Voici la fin de l’article sur « Le briquet de bois des sauvages » publié dans « Le Magasin pittoresque » de février 1868.
« Les insulaires des îles Carolines, qui appartiennent à une autre race, usent de la même industrie ; selon Domeni de Rienzi, c’est l’ « Hibiscus populneus » qu’ils emploient pour construire leur briquet. » Ce bois est extrêmement léger ; ils y font tout du long une espèce d’entaille et le posent à terre, tandis qu’un autre prépare une baguette du même bois, taillée en pointe, qu’il place et soutient perpendiculairement dans cette entaille en la tenant des deux mains, tandis qu’il la fait rouler d’un bout à l’autre avec toute la force et la vitesse imaginables ; le succès dépend de l’habileté du rouleur et de la sécheresse du bois. Quelquefois un seul roulement suffit pour produire un feu qu’on entretient avec la partie fibreuse du fruit du « Baringtonia speciosa », et qu’on a eu soin de faire sécher d’avance. D’autres fois, on emploie cette manoeuvre durant des heures entières avant d’obtenir le résultat désiré. »

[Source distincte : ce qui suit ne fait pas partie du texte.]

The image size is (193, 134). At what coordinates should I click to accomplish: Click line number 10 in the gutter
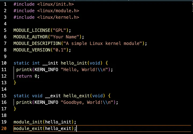[4, 63]
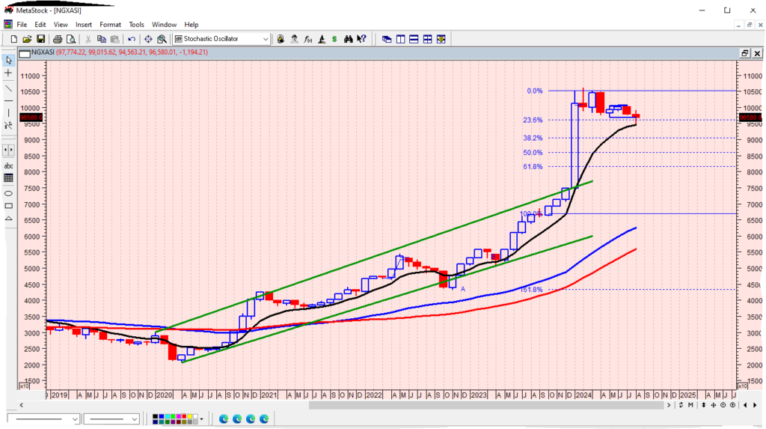Open the binoculars search tool
The image size is (766, 429).
349,39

Pendant que de pauvres sauvages procèdent, comme on vient de le voir, avec si peu de célérité dans leur opération, il n’y a pas, en réalité, un seul homme civilisé qui les imite. Il ne faut pas, cependant, trop mépriser leur procédé. Pour marquer la supériorité de l’intelligence humaine sur les animaux, on a remarqué avec raison que les quadrumanes, dont les facultés semblent parfois si développées, aiment passionément le feu, mais ne savent point même apporter à un foyer allumé, puis abandonné par les voyageurs, les matériaux destinés à l’entretenir. Ce petit briquet si élémentaire ne constate-t-il pas d’une façon merveilleuse la supériorité du raisonnement dont nous sommes fiers ? Le plus grossier habitant de l’Australie fait usage du briquet de bois, comme en ont usé les habitants raffinés des somptueux palais de Mitla, de Palenqué, d’Uxmal, ou les prêtres des théocalis consacrés aux dieux sanguinaires des Aztèques (1).

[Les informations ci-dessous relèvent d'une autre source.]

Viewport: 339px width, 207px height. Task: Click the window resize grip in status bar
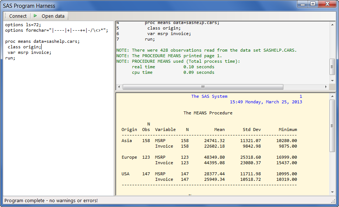pyautogui.click(x=333, y=201)
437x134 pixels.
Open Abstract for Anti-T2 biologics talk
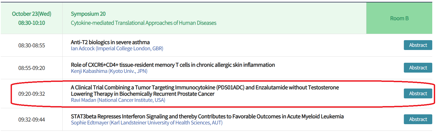(418, 45)
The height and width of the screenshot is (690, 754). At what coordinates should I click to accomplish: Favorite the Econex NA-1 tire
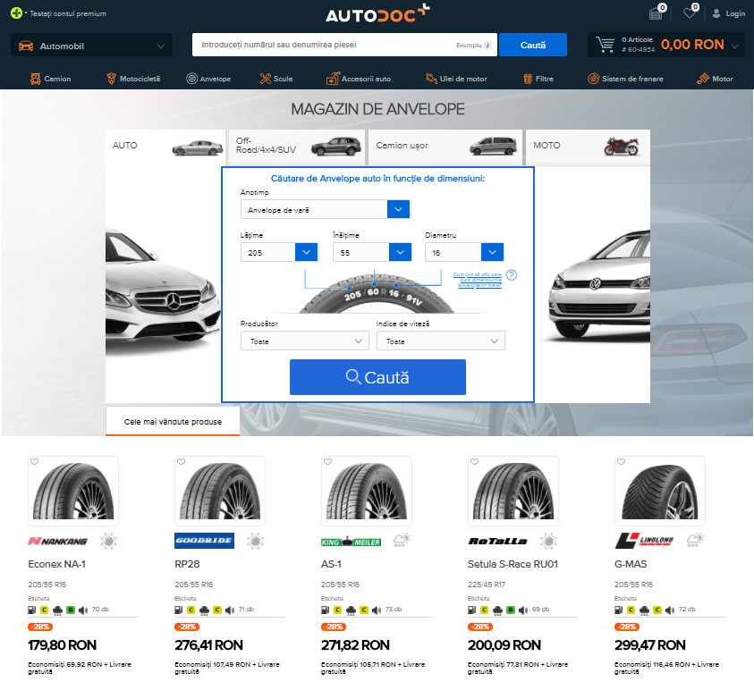point(34,462)
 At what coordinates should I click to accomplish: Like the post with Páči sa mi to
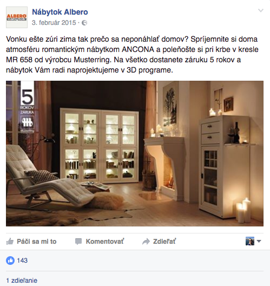click(x=31, y=242)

Sa simplicité a rendu sa construction facile à tous les peuples, mais, bien que le mécanisme primitif ait été partout le même, l’art employé pour en tirer le feu offre, comme on l’a vu, de nombreuses variétés. Cette première invention, si l’on veut bien y songer, a coûté plus d’efforts d’imagination aux hommes que le dernier de nos perfectionnements. Nos progrès sont successifs et s’enchaînent. On peut presque croire que l’idée du briquet de bois, comme la parole, est un bienfait primitif de la Divinité.
(1) La curieuse figure que nous offrons ici est tirée d’une savante collection imprimée à New-York et intitulée : Transactions of the american ethnological Society, vol. III, part. I, p. 77. Elle représente un sacrifice célébré en l’honneur de Xiuteuctli, le dieu du feu, le maître de l’année ; sa compagne Xochitli était, comme l’indique son nom, la déesse de la terre et des moissons. On célébrait deux fêtes en l’honneur de ce dieu : la première avait lieu au mois de février, c’était durant cette dernière solennité que le feu du temple était renouvelé au moyen du fameux briquet. Les habitants des plus simples habitations venaient chercher dans le temple le feu sacré. Ici, le prêtre consécrateur est placé sur le dos d’un serpent symbolique. »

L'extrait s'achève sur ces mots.